Scientists first used such a virus to infect E. coli, which produces colibactin toxins. Then, Escherichia coli, which makes toxins and carries viruses, is cultured with other bacteria, and the latter is infected with the same virus and becomes the focus of the researchers. It turned out that mild bacteriophages (viruses), which could have been flat in these bacteria, awakened to become real killers, like virulent bacteriophages, leading to the cleavage of bacteria.

After the bacteria break, a large number of replicated viruses run outside and can invade more bacteria and continue to cause damage. So, what woke up the virus?

The team believes that after entering the bacteria, the colibactin toxin produced by E. coli uses the bacteria 'own DNA repair mechanism, the SOS response (SOS Response), to turn on the lytic replication of the virus (DNA replication independent of the bacterial host itself), making it impossible for other bacteria that are neighbors of E. coli to survive. By contrast, bacteria that are not infected with the virus are also harmed by colibactin toxins, but rarely have fatal consequences.
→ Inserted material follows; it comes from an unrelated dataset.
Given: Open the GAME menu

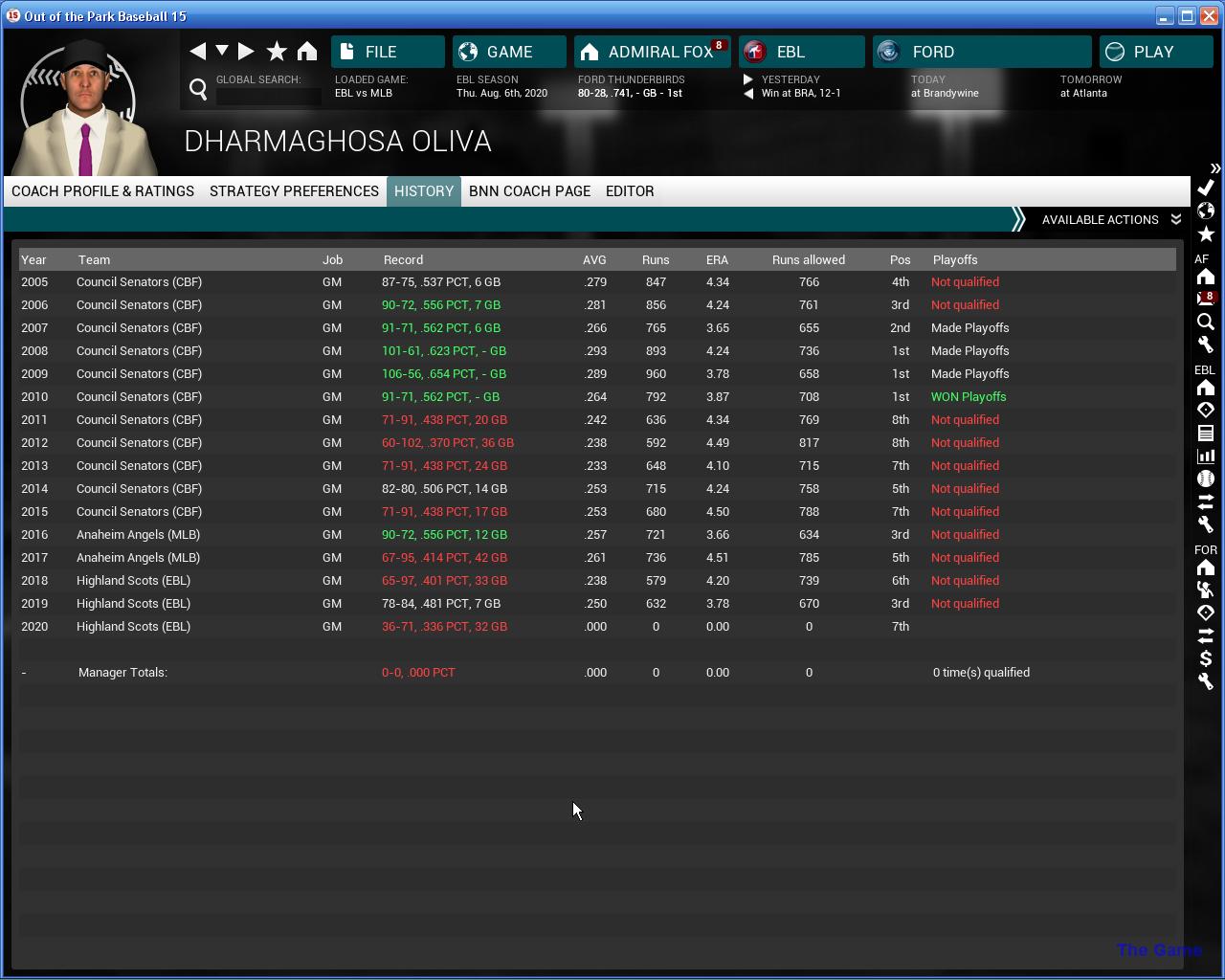Looking at the screenshot, I should (x=508, y=52).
Professor Emily Balskus, who led the study, said the SOS response is a signal for viruses to wake up from sleep, explode their hosts and look for new targets. In other words, if the bacterial DNA is not severely damaged, the SOS response will not be triggered to repair the DNA;, but when the colibactin toxin appears, the bacterial DNA is damaged, and the repair mechanism is activated, giving the killer the opportunity to awaken the virus.

Scientists have noticed that the SOS response involves a protein called RecA, which plays an important role in DNA repair, but not just that. The process of awakening of the λ bacteriophage is regulated by a repressor protein cI. When a large number of cI works normally, the bacteriophage is more likely to sleep. However, SOS response will inactivate cI protein, and this process is regulated by RecA protein.
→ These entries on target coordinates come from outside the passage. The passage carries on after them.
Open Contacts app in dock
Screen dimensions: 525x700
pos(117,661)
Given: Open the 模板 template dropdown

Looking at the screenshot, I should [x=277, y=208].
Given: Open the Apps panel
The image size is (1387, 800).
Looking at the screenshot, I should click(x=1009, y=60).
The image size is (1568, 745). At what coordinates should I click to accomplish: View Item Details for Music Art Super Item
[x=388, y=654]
Therefore, it is likely that the RecA protein awakens the bacteriophage. Experiments have also shown that when the gene expressing RecA is deleted, it will be very difficult for E. coli, which produces colibactin toxin, to wake up the virus and blow up the bacteria.
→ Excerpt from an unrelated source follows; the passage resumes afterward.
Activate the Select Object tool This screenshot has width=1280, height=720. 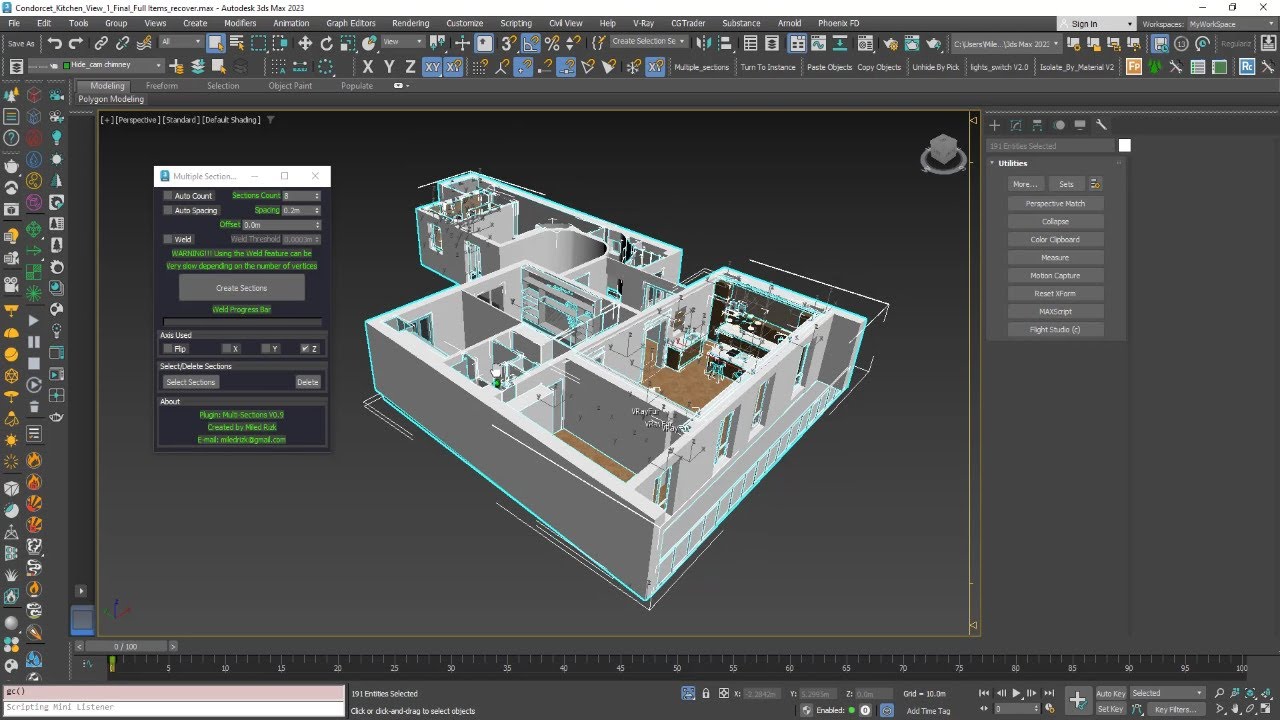tap(216, 43)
It's hard for bacteria to get a fatal blow. what about people?

Of course, it is not easy for Escherichia coli to rely on colibactin toxin to launch these attacks.

If it wants to attack bacteria, there is no latent virus in the body, and there is a lack of "bombs" that can detonate. In fact, the team also found in early experiments that although colibactin toxins have the ability to destroy DNA, they are not fatal to many bacteria.

One of the main reasons may be that the chemical nature of the toxin itself is very unstable and is easily degraded. As a result, until now, humans have not successfully isolated this substance from bacteria, but only rely on a variety of indirect means to track its footprints and piece together its molecular structure.

As a result, colibactin toxins are likely to be broken down before they can cause irreparable and fatal damage to bacteria.

And some microbes also have active skills to break down the toxin. The team that published the study targeted a resistance gene that encodes a protein that neutralizes colibactin toxins produced by many strains. Scientists have found that adding exogenous DNA can also protect bacteria from toxins.

And because of its fragile chemistry, colibactin may be more suitable for short-range attacks. University of Florida researcher Michael Dougherty (Michael Dougherty) said: "this effect may be more likely when bacteria form biofilms (biofilm) on some surfaces because there are trillions of bacteria stacked on top of each other."

Humans suspected of being accidentally injured by bacteria need to continue to study this "biochemical weapon" of bacteria in order to better control the damage it causes to the human body.